Additionally, enzymes can reduce side effects from radiation and chemotherapy.
Digestive enzymes such as Prozyme should therefore be added as a supplement to a dog cancer diet.
Note, however, that enzymes have blood thinning effects and should not be given to dogs with clotting disorders. Also stop giving enzymes to dogs 10 days before surgery and do not resume until the sutures are removed.
Probiotics are important in supporting and strengthening a dog's immune system. The digestive system is the largest immune organ in dogs. However, very often, dogs on medications (such as antibiotics, corticosteroids), under stress, or after surgery are depleted of the "friendly" bacteria that live in the dog's gut. As a result, the good-to-bad bacteria ratio in the dog's gut is upset, greatly weakening the dog's immune system. To strengthen the already weakened immune system of a dog with cancer, therefore, a high quality probiotic supplement is essential.
IP-6 is an extract from the bran of brown rice. Studies have found that IP-6 can help control the spread of tumors by boosting the immune system and increasing the body's natural killer cells. In addition, IP-6 may also be used to prevent cancer since it also possesses antioxidant properties.
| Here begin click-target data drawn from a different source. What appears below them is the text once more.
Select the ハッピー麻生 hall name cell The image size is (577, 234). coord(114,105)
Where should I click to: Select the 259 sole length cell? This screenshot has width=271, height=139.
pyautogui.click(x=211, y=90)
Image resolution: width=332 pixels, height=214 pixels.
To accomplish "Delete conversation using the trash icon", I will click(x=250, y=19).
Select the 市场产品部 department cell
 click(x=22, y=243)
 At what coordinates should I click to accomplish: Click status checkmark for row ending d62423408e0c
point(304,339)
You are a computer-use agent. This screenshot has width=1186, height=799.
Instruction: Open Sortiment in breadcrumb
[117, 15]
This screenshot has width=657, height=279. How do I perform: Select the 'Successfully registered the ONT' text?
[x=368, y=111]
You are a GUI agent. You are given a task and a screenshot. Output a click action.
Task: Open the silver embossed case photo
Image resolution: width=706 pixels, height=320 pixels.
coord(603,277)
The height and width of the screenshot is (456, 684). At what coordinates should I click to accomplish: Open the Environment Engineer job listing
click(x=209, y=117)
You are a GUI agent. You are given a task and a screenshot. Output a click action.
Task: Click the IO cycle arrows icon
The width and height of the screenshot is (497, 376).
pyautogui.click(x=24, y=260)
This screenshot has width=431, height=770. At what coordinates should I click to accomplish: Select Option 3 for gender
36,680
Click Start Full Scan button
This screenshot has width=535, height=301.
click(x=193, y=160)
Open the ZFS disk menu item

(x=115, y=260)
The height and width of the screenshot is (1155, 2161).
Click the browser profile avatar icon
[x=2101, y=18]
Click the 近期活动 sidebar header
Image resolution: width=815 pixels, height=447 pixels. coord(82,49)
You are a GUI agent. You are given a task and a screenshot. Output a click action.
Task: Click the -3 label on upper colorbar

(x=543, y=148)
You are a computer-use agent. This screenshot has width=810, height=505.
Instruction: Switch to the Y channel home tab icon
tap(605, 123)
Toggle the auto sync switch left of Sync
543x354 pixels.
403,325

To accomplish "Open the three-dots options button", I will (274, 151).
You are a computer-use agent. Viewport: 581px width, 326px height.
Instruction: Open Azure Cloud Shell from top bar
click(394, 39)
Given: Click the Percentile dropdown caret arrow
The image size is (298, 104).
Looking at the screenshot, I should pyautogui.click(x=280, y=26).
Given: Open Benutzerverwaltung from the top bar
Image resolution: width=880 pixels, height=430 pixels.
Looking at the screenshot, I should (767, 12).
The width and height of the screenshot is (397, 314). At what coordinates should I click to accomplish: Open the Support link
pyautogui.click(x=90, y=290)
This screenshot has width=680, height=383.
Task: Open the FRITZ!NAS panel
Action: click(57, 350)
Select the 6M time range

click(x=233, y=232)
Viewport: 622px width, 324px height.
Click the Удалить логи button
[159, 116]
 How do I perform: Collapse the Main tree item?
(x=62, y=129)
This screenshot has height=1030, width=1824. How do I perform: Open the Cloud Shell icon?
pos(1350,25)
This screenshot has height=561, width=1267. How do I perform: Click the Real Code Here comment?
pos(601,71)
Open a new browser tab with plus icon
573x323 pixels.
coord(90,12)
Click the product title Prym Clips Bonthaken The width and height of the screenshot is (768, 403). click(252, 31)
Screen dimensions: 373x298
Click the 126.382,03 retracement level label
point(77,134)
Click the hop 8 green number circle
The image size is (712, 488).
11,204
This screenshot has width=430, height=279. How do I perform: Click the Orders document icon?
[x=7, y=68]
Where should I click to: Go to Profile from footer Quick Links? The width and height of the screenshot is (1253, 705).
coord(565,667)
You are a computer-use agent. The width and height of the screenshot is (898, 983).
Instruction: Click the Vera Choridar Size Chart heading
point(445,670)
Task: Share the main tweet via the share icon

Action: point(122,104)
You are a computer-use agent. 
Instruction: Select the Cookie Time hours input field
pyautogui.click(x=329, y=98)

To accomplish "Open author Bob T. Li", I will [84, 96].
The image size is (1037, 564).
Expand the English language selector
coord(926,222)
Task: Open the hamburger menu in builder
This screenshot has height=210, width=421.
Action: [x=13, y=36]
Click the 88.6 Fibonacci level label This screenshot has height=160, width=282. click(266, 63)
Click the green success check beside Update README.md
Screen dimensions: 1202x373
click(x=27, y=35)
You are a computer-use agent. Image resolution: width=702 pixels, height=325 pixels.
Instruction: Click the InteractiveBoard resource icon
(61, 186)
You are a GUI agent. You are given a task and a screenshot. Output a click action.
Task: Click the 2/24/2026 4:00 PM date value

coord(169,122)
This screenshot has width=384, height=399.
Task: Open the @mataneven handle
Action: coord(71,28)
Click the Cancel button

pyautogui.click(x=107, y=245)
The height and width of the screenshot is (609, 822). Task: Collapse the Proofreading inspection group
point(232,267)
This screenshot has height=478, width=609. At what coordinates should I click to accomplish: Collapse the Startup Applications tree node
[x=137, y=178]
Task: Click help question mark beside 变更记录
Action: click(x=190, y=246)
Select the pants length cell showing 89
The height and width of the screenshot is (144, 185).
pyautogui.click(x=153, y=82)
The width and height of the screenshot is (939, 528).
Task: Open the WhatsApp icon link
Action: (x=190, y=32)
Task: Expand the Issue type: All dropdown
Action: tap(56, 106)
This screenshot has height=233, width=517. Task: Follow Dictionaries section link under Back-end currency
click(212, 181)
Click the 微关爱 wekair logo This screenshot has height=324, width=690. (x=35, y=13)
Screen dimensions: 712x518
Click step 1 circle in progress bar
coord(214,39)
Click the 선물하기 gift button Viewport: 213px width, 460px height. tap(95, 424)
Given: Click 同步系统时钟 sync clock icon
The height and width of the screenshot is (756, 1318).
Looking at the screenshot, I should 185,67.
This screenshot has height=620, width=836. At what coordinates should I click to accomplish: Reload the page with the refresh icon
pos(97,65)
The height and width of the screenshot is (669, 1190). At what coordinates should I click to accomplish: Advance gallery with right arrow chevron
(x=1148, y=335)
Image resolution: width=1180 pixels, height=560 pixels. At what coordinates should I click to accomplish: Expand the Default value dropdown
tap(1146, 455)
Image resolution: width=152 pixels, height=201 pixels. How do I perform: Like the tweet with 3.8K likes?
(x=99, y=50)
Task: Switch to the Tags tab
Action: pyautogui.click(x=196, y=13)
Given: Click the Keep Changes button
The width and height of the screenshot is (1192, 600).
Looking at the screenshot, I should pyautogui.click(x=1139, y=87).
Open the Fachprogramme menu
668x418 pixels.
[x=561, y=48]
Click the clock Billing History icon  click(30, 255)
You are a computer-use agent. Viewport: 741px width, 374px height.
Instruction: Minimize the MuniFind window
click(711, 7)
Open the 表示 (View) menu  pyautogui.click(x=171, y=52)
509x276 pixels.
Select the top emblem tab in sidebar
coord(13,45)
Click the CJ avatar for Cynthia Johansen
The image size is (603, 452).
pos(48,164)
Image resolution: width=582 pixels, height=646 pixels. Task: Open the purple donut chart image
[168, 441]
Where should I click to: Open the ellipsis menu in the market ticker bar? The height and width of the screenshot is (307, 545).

Mushrooms (e.g. shiitake, maitake, reishi) have different active components that have strong immune support and anticancer properties. For example, polysaccharopeptides (PSP) and protein-bound polysaccharides (PSK), extracts from mushrooms, have the ability to inhibit cell proliferation in cases of leukemia, lymphoma, breast, lung and prostate cancer. They also support the immune system by enhancing T-cell growth.